EXERCISE BRIEF:
In the material below, find the line with "Task: Toggle the" and the line with "You are a computer-use agent. 800x552 pixels.", then output those two lines and every line between them, exactly.

*** Opening of MATERIAL FOR THIS EXERCISE ***

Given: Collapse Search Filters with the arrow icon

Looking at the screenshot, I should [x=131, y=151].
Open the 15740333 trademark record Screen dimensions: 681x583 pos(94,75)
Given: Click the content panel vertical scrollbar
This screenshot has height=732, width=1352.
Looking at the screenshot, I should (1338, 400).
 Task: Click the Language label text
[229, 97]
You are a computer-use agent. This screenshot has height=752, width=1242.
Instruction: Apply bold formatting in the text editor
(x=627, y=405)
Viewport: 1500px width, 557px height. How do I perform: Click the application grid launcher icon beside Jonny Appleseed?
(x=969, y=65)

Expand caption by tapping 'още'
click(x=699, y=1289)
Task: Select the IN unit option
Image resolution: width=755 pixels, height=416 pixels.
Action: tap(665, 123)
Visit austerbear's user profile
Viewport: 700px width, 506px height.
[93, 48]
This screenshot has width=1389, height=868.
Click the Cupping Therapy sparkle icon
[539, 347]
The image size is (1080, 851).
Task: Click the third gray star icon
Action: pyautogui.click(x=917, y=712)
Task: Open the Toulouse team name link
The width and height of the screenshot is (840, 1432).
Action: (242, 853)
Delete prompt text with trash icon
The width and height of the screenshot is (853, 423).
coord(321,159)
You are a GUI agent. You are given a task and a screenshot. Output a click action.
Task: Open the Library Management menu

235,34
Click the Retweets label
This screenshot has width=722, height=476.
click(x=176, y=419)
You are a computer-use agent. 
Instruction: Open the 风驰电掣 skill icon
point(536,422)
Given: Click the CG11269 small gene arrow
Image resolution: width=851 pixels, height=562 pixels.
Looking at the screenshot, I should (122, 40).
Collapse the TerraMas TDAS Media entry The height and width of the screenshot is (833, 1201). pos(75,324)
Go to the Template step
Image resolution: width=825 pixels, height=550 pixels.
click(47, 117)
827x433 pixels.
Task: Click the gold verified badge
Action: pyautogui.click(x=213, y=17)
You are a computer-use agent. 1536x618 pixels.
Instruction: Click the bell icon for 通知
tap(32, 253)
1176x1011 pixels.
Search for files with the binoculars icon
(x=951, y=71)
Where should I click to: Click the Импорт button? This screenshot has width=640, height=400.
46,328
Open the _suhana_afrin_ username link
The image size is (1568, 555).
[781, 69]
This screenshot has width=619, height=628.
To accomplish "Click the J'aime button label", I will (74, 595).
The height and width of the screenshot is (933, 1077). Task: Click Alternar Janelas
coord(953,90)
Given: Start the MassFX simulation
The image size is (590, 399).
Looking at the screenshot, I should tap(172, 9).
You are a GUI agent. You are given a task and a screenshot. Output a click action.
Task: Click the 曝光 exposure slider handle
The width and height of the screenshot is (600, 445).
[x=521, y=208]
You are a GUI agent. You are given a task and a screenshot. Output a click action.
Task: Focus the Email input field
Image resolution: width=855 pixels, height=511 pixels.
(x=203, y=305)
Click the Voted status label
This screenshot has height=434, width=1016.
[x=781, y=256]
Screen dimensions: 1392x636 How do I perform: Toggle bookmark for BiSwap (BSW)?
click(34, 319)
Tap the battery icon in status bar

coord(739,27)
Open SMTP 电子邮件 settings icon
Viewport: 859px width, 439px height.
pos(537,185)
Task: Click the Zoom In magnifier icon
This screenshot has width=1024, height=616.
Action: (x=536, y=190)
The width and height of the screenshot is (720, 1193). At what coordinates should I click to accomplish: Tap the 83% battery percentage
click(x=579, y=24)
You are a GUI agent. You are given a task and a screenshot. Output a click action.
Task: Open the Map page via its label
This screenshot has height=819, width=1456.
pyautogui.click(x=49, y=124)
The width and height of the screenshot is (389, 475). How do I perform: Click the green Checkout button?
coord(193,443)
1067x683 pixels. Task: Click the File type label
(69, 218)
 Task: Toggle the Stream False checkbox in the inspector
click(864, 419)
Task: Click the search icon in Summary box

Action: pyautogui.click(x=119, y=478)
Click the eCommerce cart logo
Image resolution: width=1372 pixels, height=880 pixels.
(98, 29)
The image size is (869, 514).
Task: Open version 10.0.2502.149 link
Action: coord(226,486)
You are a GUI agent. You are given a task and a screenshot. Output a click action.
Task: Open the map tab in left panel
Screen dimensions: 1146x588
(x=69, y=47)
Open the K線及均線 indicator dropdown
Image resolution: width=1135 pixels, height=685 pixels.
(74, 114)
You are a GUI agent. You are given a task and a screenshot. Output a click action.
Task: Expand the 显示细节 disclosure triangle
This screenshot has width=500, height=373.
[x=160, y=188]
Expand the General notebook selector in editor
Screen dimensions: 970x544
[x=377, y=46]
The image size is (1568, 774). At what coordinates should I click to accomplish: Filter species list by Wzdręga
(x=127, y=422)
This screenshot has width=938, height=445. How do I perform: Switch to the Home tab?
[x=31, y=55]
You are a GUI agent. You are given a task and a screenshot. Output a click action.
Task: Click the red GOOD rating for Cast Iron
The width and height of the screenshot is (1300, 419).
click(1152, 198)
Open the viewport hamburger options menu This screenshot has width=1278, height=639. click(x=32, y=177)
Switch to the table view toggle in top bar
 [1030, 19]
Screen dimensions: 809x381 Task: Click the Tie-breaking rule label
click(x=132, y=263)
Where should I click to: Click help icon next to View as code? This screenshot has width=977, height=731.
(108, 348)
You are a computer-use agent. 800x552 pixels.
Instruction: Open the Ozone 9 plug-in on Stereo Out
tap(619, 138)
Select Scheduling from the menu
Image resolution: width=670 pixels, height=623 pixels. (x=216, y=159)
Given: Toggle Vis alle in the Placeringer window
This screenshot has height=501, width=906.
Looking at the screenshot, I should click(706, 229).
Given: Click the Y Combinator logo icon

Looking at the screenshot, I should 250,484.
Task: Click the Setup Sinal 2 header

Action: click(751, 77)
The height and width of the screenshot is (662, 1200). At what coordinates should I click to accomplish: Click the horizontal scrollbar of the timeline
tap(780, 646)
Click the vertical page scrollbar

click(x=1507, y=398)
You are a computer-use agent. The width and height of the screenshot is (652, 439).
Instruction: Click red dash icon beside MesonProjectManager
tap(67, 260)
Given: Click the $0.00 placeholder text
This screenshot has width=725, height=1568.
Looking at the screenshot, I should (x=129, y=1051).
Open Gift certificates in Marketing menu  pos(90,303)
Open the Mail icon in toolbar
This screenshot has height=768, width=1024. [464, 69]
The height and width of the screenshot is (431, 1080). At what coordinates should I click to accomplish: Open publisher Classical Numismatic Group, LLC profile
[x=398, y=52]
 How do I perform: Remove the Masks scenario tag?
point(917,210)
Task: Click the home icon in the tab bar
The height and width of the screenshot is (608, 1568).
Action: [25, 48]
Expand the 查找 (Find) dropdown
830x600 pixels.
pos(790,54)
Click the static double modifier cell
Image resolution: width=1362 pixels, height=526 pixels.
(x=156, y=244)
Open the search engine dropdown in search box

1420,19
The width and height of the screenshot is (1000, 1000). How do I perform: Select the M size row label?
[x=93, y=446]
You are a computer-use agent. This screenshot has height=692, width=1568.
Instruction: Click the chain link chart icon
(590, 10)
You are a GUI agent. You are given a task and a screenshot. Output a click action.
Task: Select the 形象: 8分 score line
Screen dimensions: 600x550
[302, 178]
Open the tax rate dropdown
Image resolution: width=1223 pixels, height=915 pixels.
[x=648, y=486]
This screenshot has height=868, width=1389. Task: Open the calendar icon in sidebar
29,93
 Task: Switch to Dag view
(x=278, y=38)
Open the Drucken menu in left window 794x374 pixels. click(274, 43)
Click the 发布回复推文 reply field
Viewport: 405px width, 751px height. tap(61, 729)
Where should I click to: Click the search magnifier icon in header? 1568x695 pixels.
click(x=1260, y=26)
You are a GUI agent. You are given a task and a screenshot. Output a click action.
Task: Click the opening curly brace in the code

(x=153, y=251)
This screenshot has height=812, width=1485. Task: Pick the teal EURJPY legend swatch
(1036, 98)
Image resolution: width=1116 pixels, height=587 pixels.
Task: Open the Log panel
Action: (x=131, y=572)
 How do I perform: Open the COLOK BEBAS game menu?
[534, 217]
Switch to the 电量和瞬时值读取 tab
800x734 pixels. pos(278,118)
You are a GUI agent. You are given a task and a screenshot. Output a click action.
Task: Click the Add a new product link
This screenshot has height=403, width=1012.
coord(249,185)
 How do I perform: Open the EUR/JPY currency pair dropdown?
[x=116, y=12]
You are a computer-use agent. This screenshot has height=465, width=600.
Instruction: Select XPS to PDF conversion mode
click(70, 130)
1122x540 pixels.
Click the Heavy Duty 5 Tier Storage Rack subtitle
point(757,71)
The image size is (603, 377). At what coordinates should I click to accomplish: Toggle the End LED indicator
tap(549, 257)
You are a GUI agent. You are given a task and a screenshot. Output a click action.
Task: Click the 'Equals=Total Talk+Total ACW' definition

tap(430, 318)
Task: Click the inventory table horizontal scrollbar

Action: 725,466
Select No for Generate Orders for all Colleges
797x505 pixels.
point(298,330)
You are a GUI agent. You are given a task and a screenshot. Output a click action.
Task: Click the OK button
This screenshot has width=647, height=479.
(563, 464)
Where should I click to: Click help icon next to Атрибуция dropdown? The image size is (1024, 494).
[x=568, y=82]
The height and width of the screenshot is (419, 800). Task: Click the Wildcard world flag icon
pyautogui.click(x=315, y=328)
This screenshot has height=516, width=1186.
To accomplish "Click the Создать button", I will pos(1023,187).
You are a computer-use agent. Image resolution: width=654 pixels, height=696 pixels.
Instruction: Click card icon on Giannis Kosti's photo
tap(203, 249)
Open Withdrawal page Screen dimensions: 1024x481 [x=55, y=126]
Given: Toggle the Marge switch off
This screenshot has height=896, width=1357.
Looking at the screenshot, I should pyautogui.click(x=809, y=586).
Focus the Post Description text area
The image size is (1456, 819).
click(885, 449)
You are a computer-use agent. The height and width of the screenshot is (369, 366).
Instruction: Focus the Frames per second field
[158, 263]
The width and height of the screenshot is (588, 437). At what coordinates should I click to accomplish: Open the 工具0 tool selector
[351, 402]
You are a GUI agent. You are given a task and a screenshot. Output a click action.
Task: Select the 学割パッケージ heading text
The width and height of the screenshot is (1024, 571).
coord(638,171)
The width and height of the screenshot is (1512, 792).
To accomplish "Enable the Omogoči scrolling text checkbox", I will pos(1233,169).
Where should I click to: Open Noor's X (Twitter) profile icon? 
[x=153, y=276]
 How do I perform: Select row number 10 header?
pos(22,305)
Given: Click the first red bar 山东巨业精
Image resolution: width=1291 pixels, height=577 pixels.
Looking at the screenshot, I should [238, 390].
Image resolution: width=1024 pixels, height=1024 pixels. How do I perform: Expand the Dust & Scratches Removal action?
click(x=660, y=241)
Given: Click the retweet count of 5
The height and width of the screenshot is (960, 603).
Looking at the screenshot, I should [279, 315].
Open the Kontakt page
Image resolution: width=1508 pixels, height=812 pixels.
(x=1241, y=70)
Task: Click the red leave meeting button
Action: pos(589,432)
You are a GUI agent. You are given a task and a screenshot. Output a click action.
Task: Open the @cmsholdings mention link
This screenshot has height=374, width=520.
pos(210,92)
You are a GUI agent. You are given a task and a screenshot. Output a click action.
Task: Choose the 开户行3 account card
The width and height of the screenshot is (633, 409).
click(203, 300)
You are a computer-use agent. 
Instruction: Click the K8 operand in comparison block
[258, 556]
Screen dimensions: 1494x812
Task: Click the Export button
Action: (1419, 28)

*** Close of MATERIAL FOR THIS EXERCISE ***

RESULT OF THE EXERCISE:
 Task: Toggle the Stream False checkbox in the inspector
click(864, 419)
Task: Click the search icon in Summary box

Action: pyautogui.click(x=119, y=478)
Click the eCommerce cart logo
Image resolution: width=1372 pixels, height=880 pixels.
(98, 29)
The image size is (869, 514).
Task: Open version 10.0.2502.149 link
Action: coord(226,486)
You are a GUI agent. You are given a task and a screenshot. Output a click action.
Task: Open the map tab in left panel
Screen dimensions: 1146x588
(x=69, y=47)
Open the K線及均線 indicator dropdown
Image resolution: width=1135 pixels, height=685 pixels.
(74, 114)
You are a GUI agent. You are given a task and a screenshot. Output a click action.
Task: Expand the 显示细节 disclosure triangle
This screenshot has width=500, height=373.
[x=160, y=188]
Expand the General notebook selector in editor
Screen dimensions: 970x544
[x=377, y=46]
The image size is (1568, 774). At what coordinates should I click to accomplish: Filter species list by Wzdręga
(x=127, y=422)
This screenshot has width=938, height=445. How do I perform: Switch to the Home tab?
[x=31, y=55]
You are a GUI agent. You are given a task and a screenshot. Output a click action.
Task: Click the red GOOD rating for Cast Iron
The width and height of the screenshot is (1300, 419).
click(1152, 198)
Open the viewport hamburger options menu This screenshot has width=1278, height=639. click(x=32, y=177)
Switch to the table view toggle in top bar
 [1030, 19]
Screen dimensions: 809x381 Task: Click the Tie-breaking rule label
click(x=132, y=263)
Where should I click to: Click help icon next to View as code? This screenshot has width=977, height=731.
(108, 348)
You are a computer-use agent. 800x552 pixels.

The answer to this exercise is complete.